Well I would pick the best used one and install in the hole that is easiest to get to. Then order a new one and install it when it comes in. Or if just drive one of my backup vehicles while new one comes in. I live 45 minutes from the closest part store that likely doesn’t stock what I need anyway.
Today I did an Ignition Coil inspection, put dielectric grease on the plug tips, torqued down the spark plugs to 22 Ft. Lbs., and listened for vacuum leaks. The car does run smoother it seems but I still have at least 4 misfires happening. There is a vacuum leak behind the motor near the blower motor but I could not pinpoint it.
First off: Inspect one of the old plugs and one of the new plugs side by side on the bench under good lighting. Measure each for comparison, best you can, referenced to the seating surface. In other words seating surface to top of plug, seating surface to bottom of plug. Next take a close look at the top of the plugs, where the coils attach. Notice any difference? Now take a close look at the part of the plug where the it seats, some plugs are tapered with no seals, some have little rings, crush-seals. What differences do you observe between the two plugs?

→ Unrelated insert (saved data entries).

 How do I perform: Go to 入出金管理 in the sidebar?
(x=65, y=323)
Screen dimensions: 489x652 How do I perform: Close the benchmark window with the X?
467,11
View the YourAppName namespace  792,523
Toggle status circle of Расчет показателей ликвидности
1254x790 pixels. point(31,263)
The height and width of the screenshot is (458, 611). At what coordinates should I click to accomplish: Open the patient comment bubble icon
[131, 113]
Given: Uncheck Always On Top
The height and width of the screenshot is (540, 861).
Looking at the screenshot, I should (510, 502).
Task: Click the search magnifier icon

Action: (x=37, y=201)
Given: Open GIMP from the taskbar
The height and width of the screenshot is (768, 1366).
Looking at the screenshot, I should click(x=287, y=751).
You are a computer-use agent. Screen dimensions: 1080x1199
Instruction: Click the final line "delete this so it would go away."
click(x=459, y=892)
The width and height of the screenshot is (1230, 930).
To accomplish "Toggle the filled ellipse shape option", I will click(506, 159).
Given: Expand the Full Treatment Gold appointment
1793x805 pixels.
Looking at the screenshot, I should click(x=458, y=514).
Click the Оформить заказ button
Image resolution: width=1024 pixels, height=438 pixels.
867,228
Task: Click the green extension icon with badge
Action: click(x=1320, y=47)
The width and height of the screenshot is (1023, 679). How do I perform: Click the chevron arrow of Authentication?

Here’s my guess: As long as there are no dimensional differences, the replacement plug should work as well as the original, at least for a short test run; however the replacement plug – if it isn’t recognized by Audi as an acceptable sub – might cause problems later, for example if it was the wrong heat range it might foul sooner. So I don’t think the reason for the misfires is due to the plug. Here’s some ideas
Plug wires not replaced on their plug in the right order
Something (part, electrical connector, vacuum hose, fuel hose etc) was removed to make room for the job and didn’t get replaced correctly
Plugs were left in the engine too long, heat bonded to the head, and removing them damaged the cylinder head threads.
I really hope the threads aren’t damaged. The plugs tightened up fine with no issues. I’m thinking vacuum leak. It runs fine when i give it gas. Only misfire at idle. I think the random misfire is causing the other misfire codes. I might try to run it this weekend and take it for a drive to see if more related codes show up.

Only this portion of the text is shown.